Marchés français ouverture 8 h 56 min

Velib', PV... Les casseroles d'Indigo freinent ses ambitions dans la mobilité

1 / 2

Velib', PV... Les casseroles d'Indigo freinent ses ambitions dans la mobilité

Avec Smovengo et Streeteo, Indigo (ex-Vinci Park), déploie ses compétences pour s'imposer comme un acteur de poids dans la mobilité intelligente. Mais ces deux partenaires cumulent les dérapages.
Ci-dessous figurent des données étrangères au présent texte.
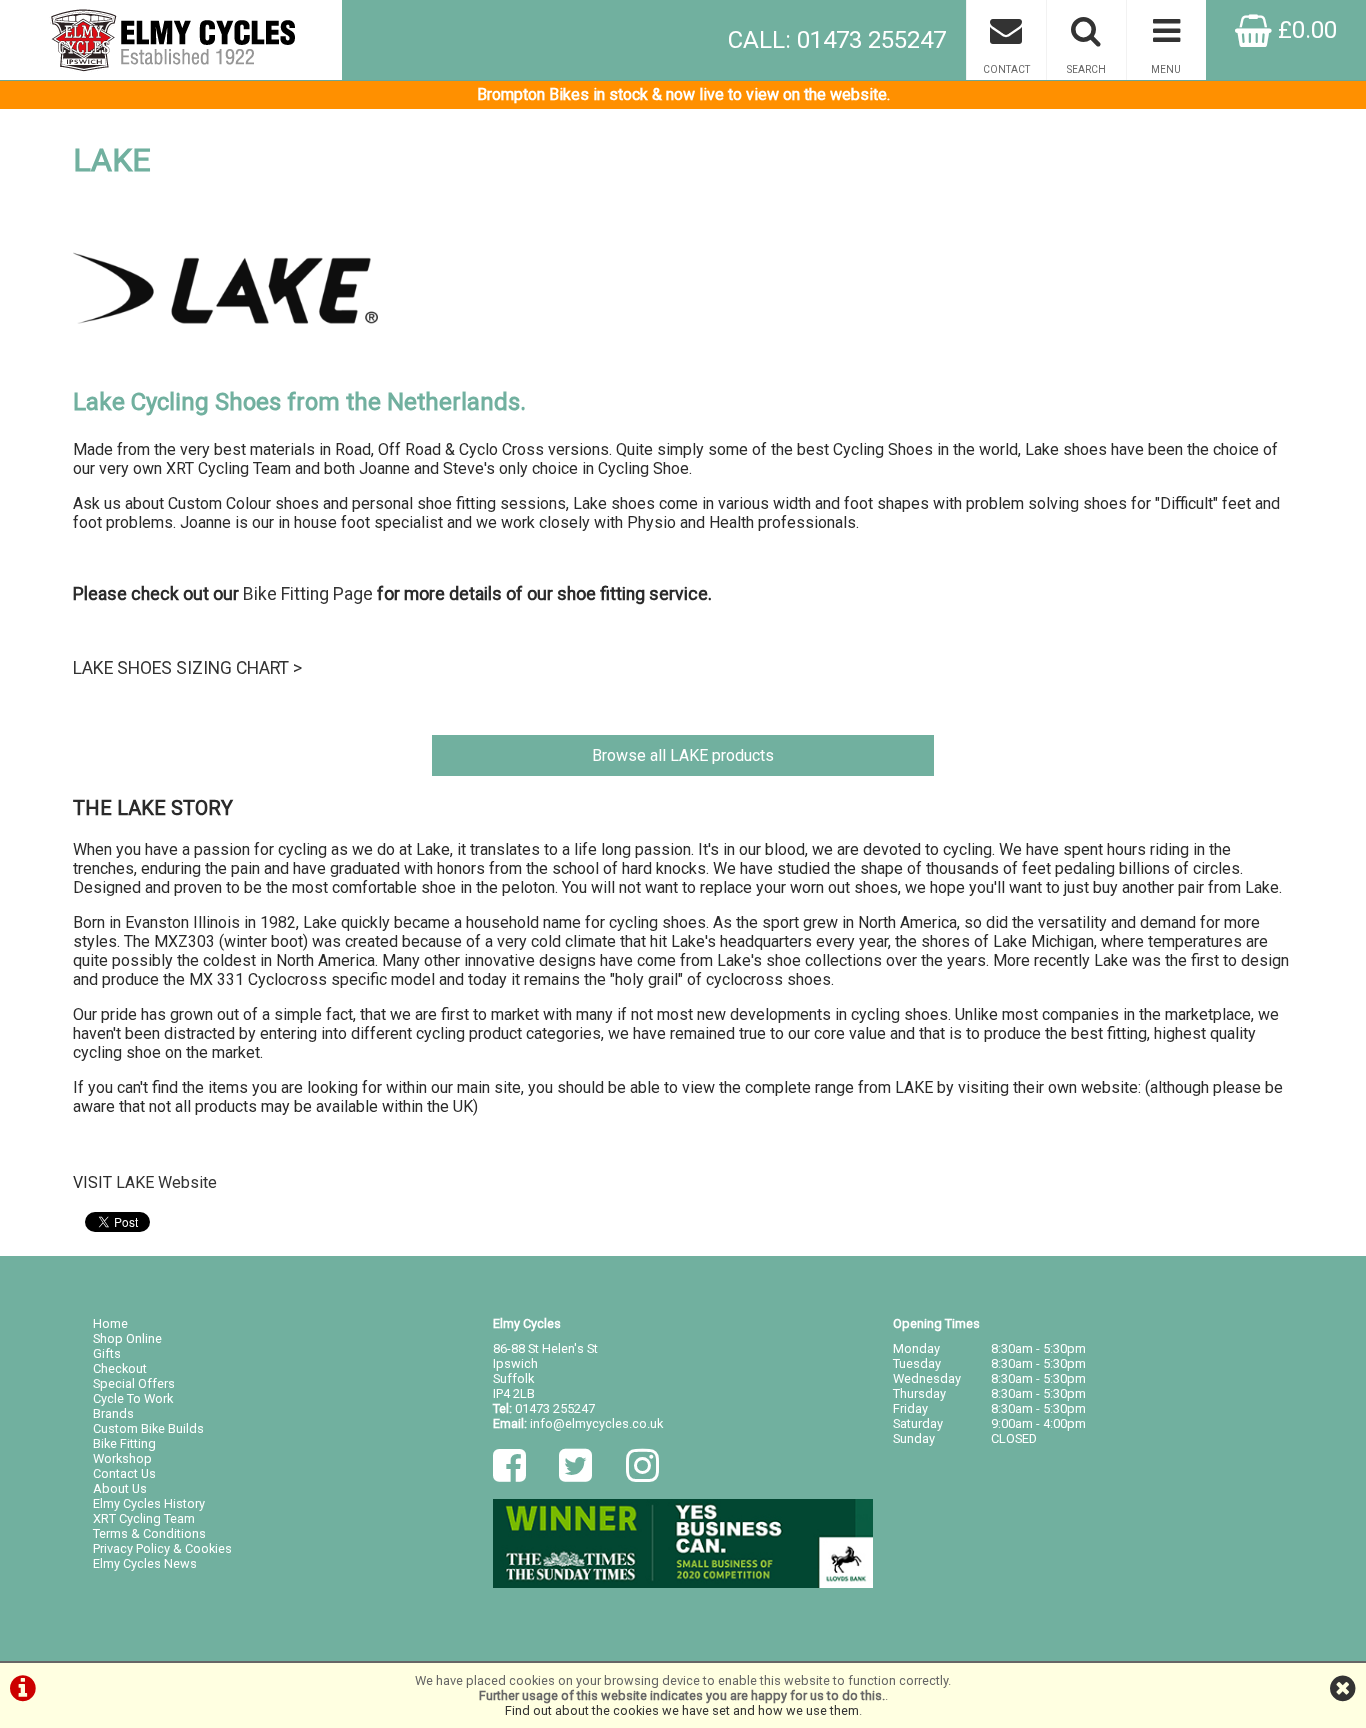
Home (110, 1323)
"Nous sommes ici pour combler le fossé entre la voiture et la ville intelligente". La phrase de Serge Clémente, directeur Général du Groupe Indigo (ex-Vinci Park), est explicite, mais pour l’instant, elle laisse la mairie de Paris sur sa faim. Indigo est présent dans plus de 750 villes et 16 pays. L'entreprise gère 5400 parkings et de 3000 km d’espaces de rues et emploie 19.000 salariés. En 2016, Elle a réalisé un chiffre d’affaires de 950 millions d’euros.

Mais ses récentes expériences soulèvent des doutes sur sa capacité à devenir un véritable acteur de la mobilité intelligente. Son partenaire Smovengo est dépassé par sa capacité à prendre la relève des Velib' de JCDecaux. Quant à Streeteo, sa filiale mandatée par la Ville de Paris pour verbaliser ceux qui ne payent pas les parcmètres, les scandales s’accumulent.

La Ville de Paris au secours de Smovengo

Indigo fait partie du consortium de Smovengo aux côtés de trois autres entreprises : Moventia, Mobivia et Smoove (voir encadré). C'est ce "consortium de quatre experts internationaux de la mobilité", comme se présente l'entreprise sur son site internet qui est chargé du déploiement du nouveau Vélib'.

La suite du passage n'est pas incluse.